=== What the exercise asks ===
Reproduce every line below exactly as written; do not include the images.
"""
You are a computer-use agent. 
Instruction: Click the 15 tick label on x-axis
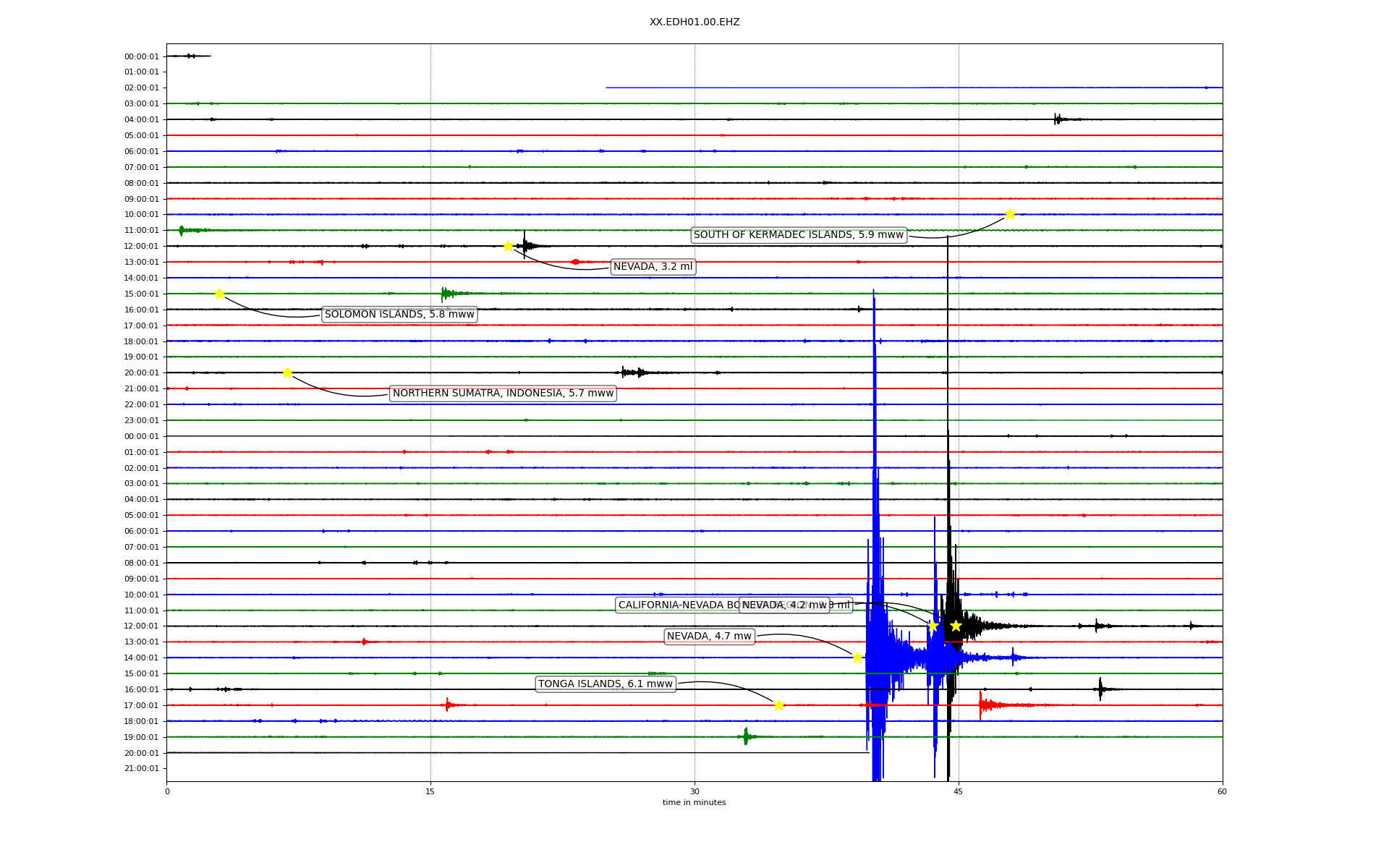point(430,791)
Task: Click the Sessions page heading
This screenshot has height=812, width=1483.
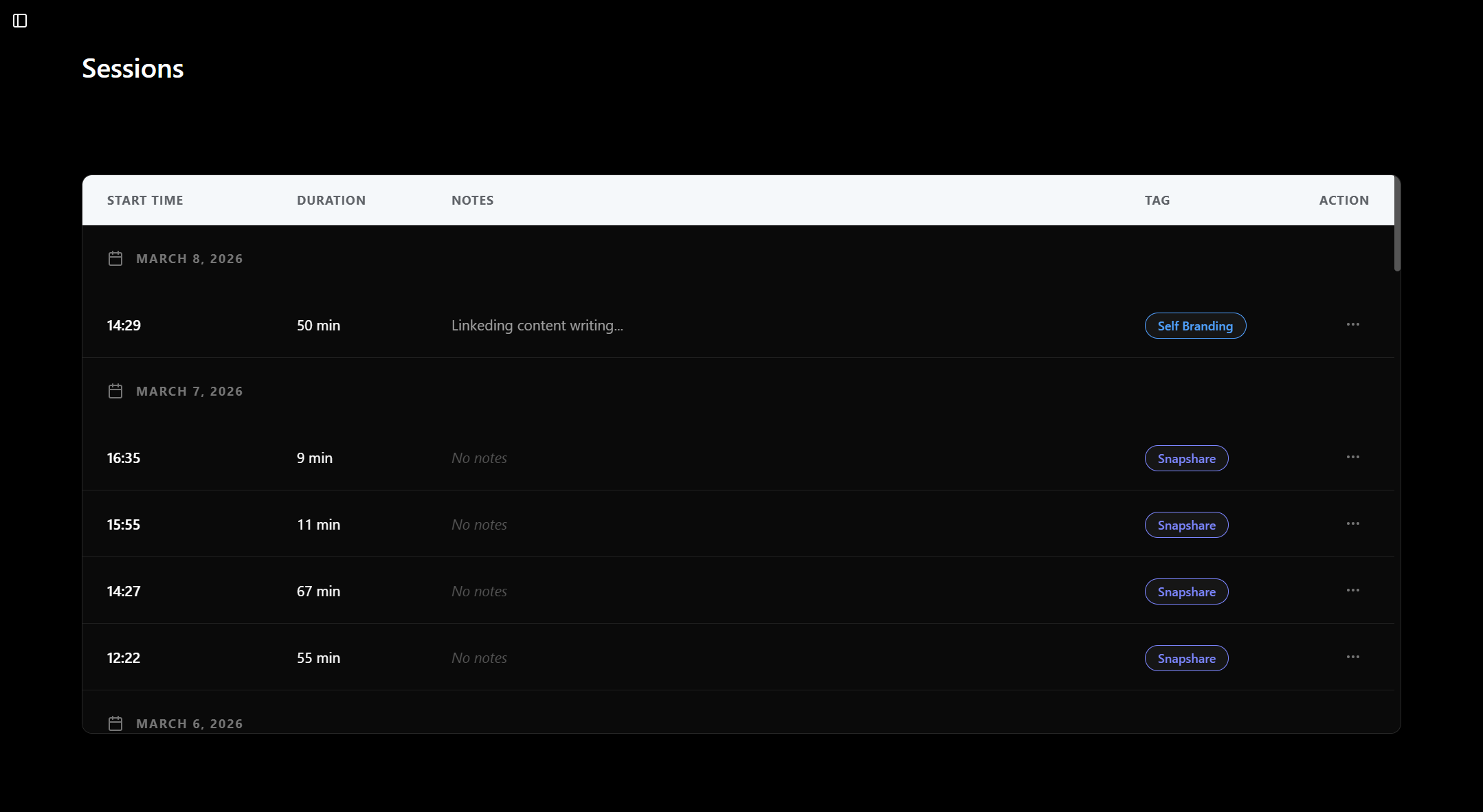Action: point(133,68)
"""
=== Finished task ===
You are a computer-use agent. 
Instruction: Click the 15 tick label on x-axis
point(430,791)
Task: Click the Sessions page heading
This screenshot has height=812, width=1483.
Action: point(133,68)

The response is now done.